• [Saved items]
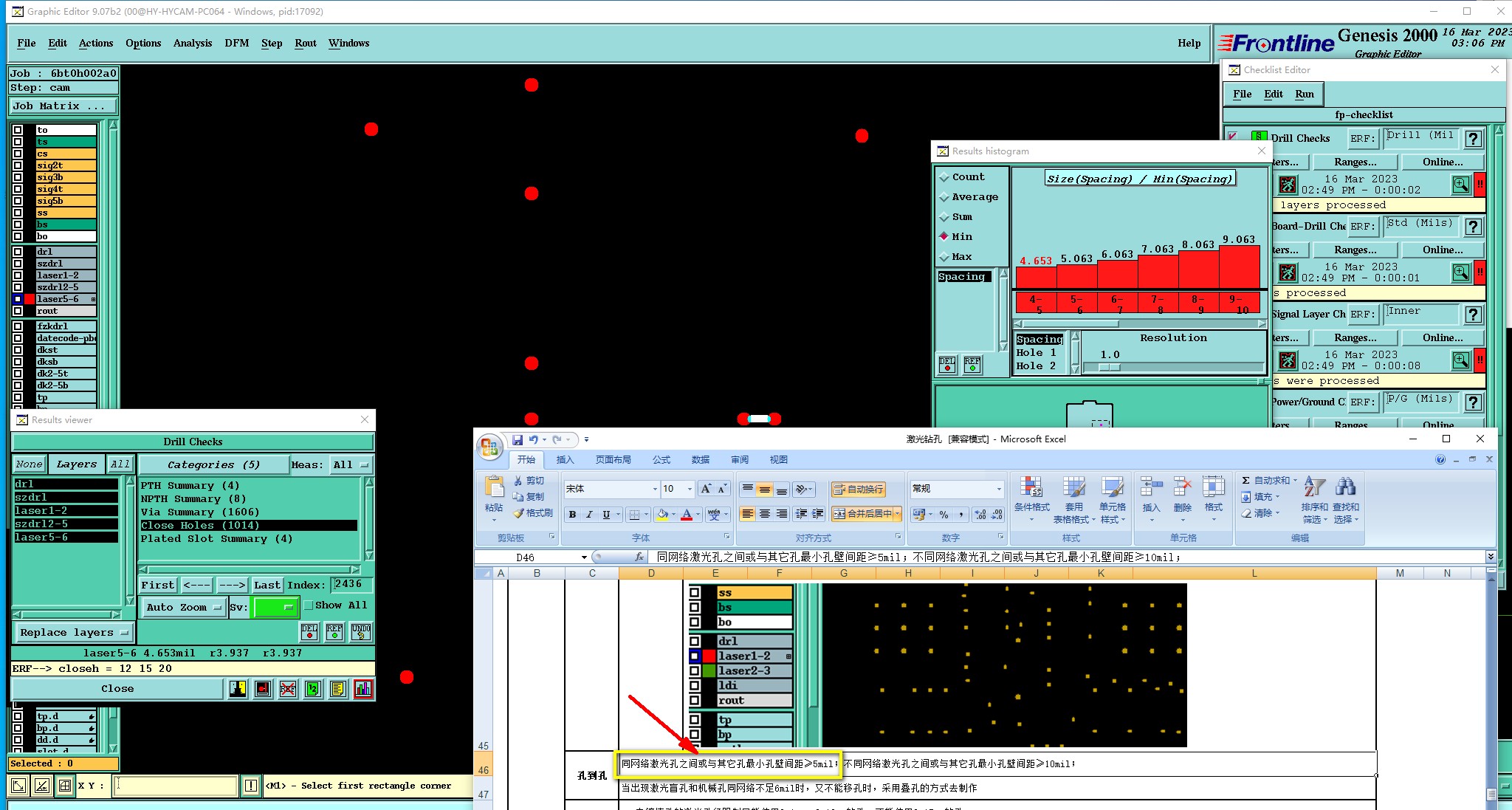Click Format Painter in Excel ribbon
1512x810 pixels.
(x=533, y=513)
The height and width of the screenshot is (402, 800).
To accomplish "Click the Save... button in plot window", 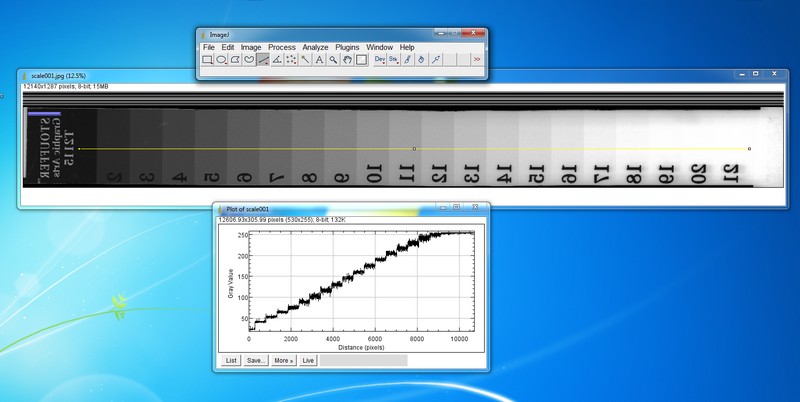I will 256,360.
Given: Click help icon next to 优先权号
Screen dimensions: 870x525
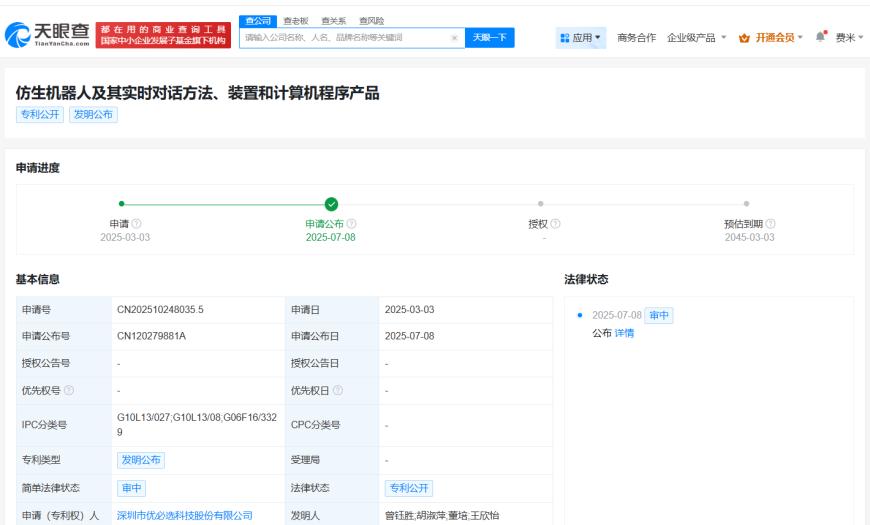Looking at the screenshot, I should [x=69, y=391].
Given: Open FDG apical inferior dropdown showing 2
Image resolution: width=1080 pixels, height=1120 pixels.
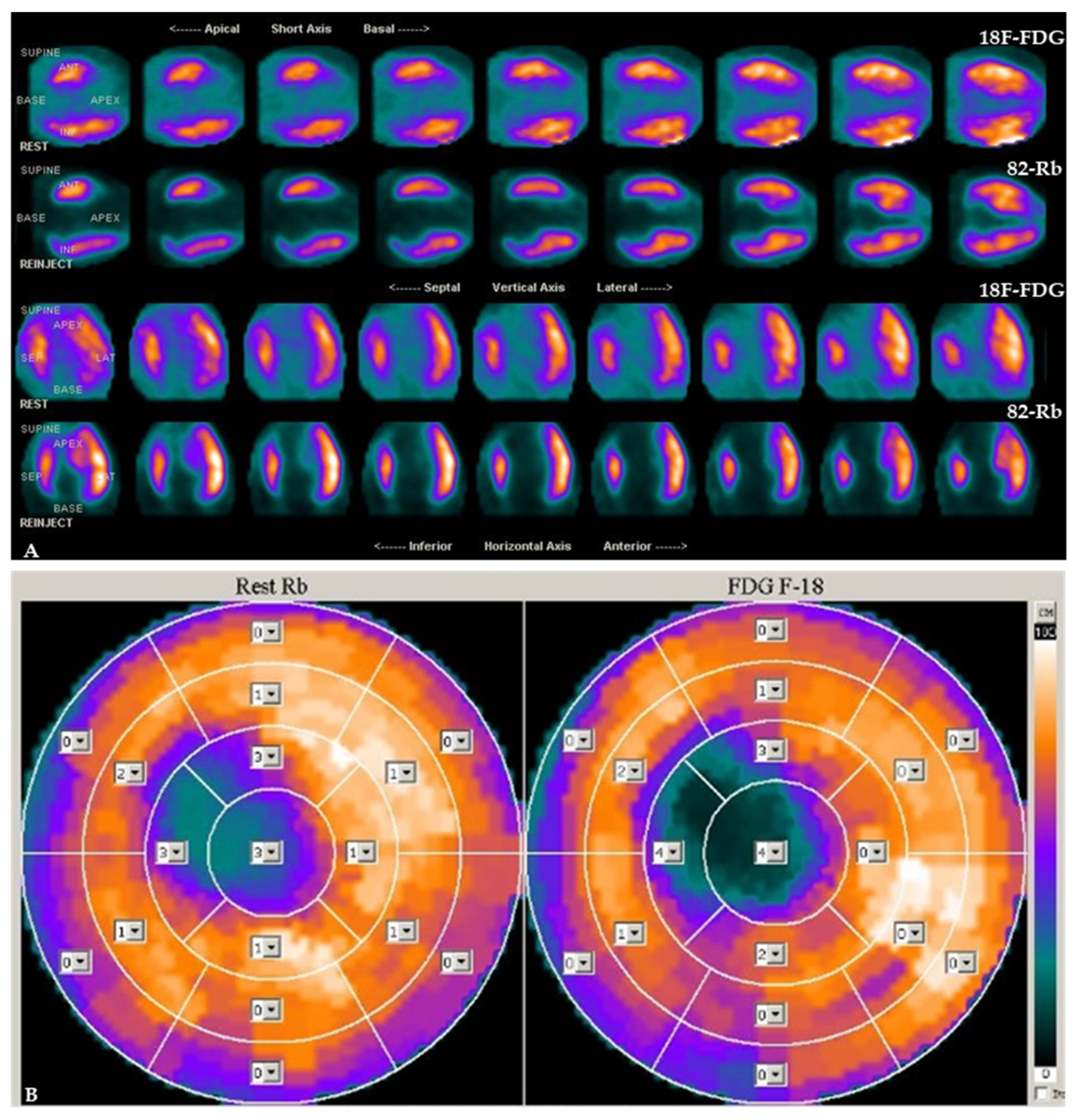Looking at the screenshot, I should (776, 954).
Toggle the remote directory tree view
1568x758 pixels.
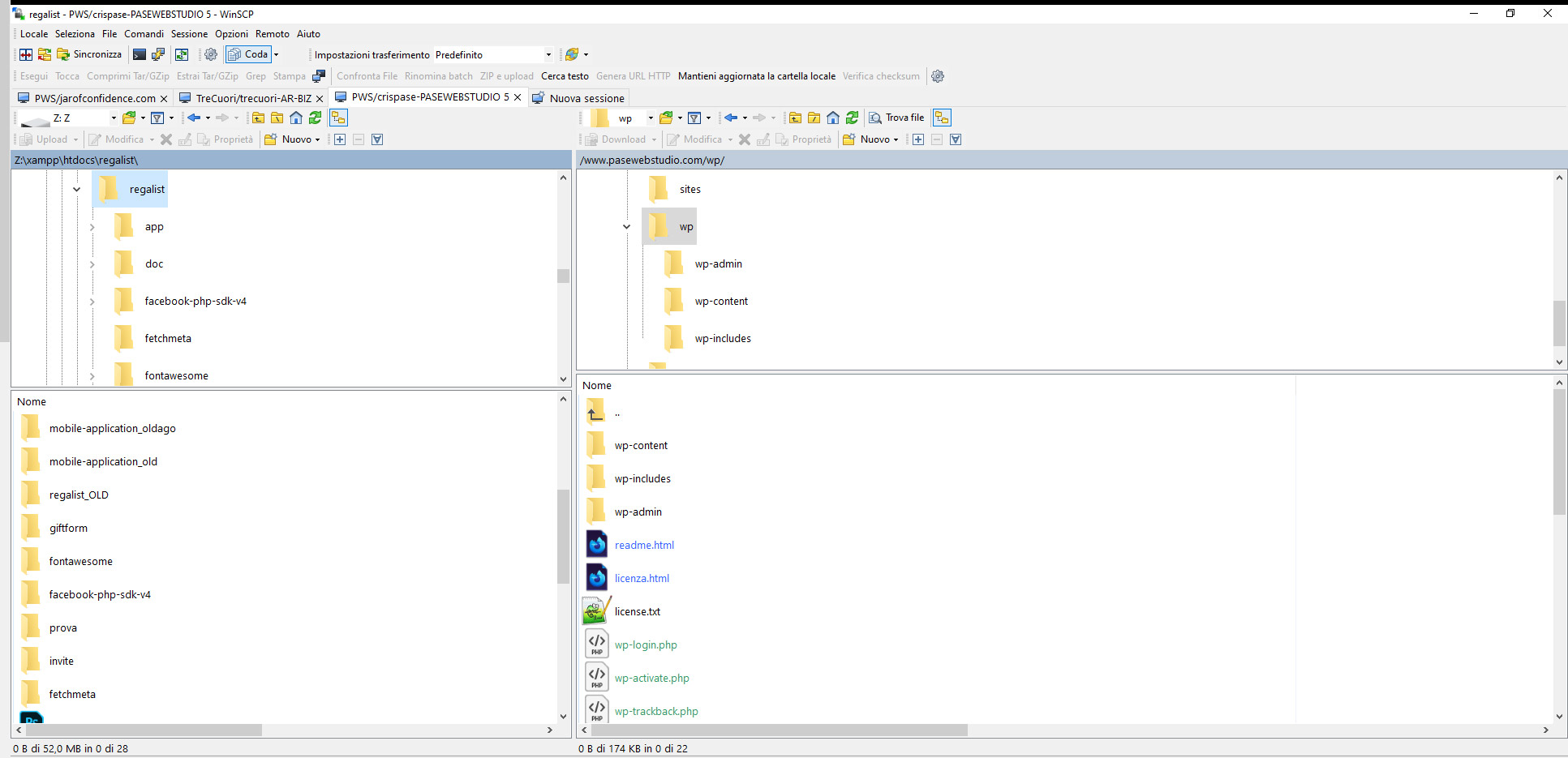pos(942,118)
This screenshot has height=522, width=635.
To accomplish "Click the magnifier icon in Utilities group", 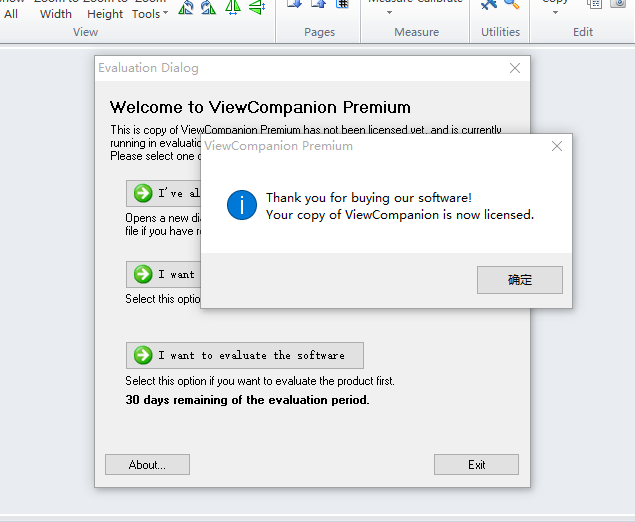I will point(511,5).
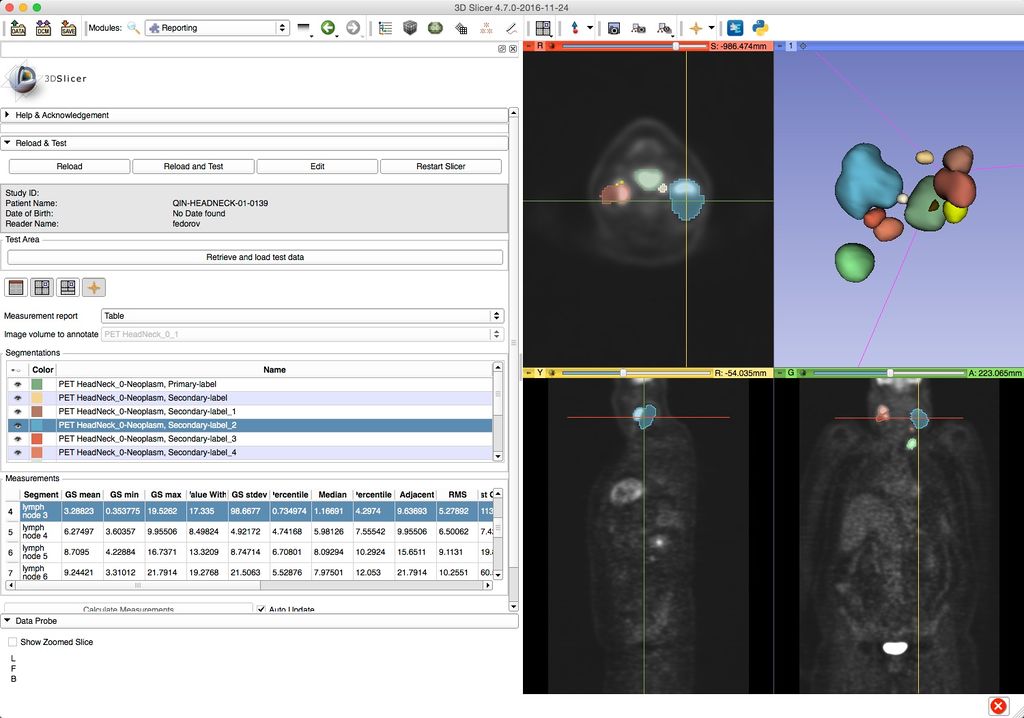Click the Restart Slicer button
Image resolution: width=1024 pixels, height=718 pixels.
click(x=441, y=166)
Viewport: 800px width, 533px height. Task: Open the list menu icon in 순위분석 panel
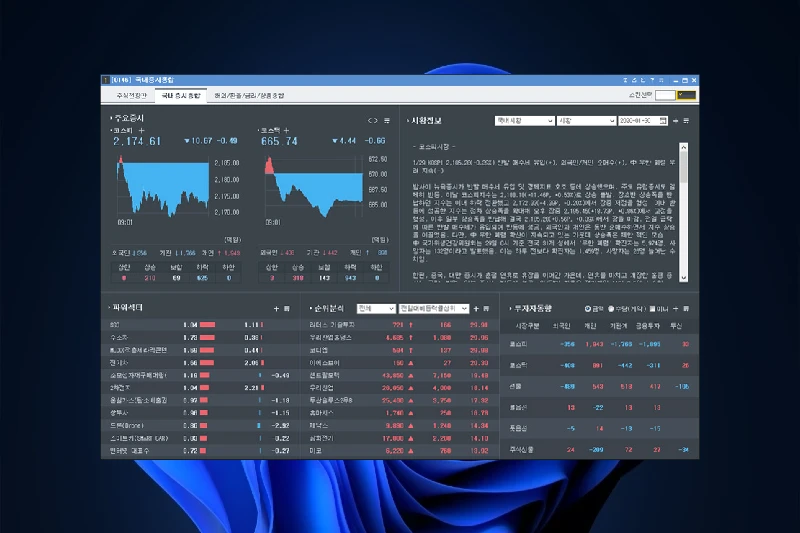click(x=484, y=309)
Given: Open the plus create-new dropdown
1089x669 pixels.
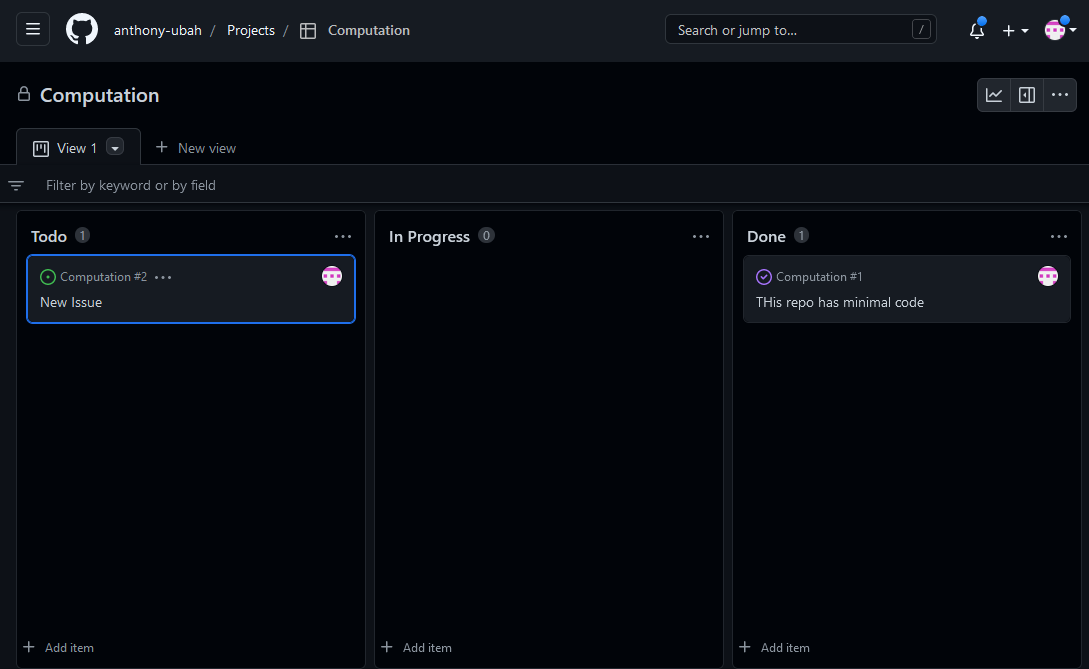Looking at the screenshot, I should coord(1015,30).
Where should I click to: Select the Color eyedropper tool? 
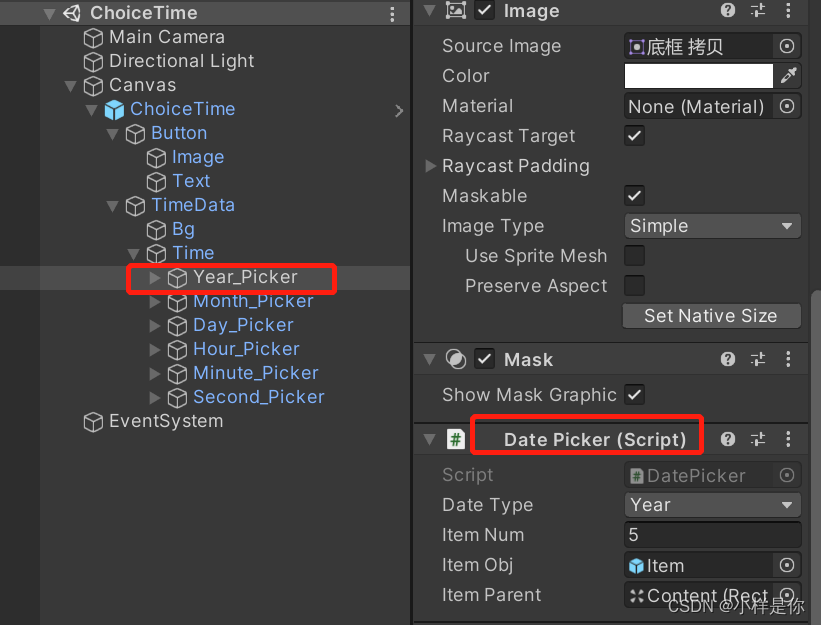(789, 75)
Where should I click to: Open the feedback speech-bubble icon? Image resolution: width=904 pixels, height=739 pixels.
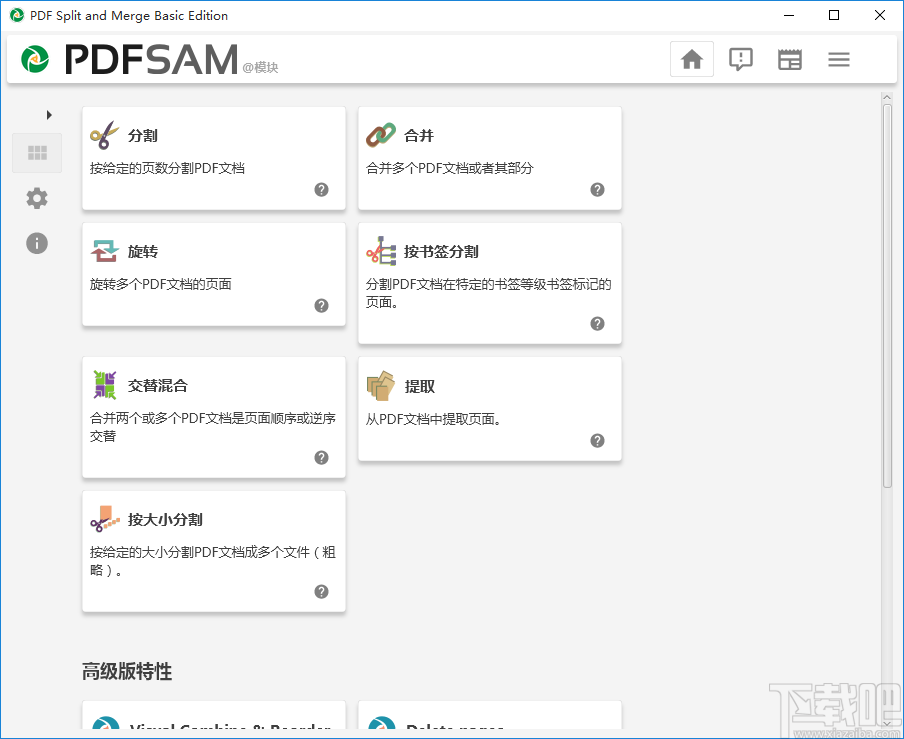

• [REQUIRED WORK] Turn everything from the line that contains "Where should I click to: Select" down to the last line into a Markdown table with the columns "Row" and "Line", skipping blank lines. Leave the pictures out.

• [RESULT OF THIS EXERCISE]
| Row | Line |
|---|---|
| 1 | Where should I click to: Select the Color eyedropper tool?  |
| 2 | (789, 75) |
| 3 | Where should I click to: Open the feedback speech-bubble icon? Image resolution: width=904 pixels, height=739 pixels. |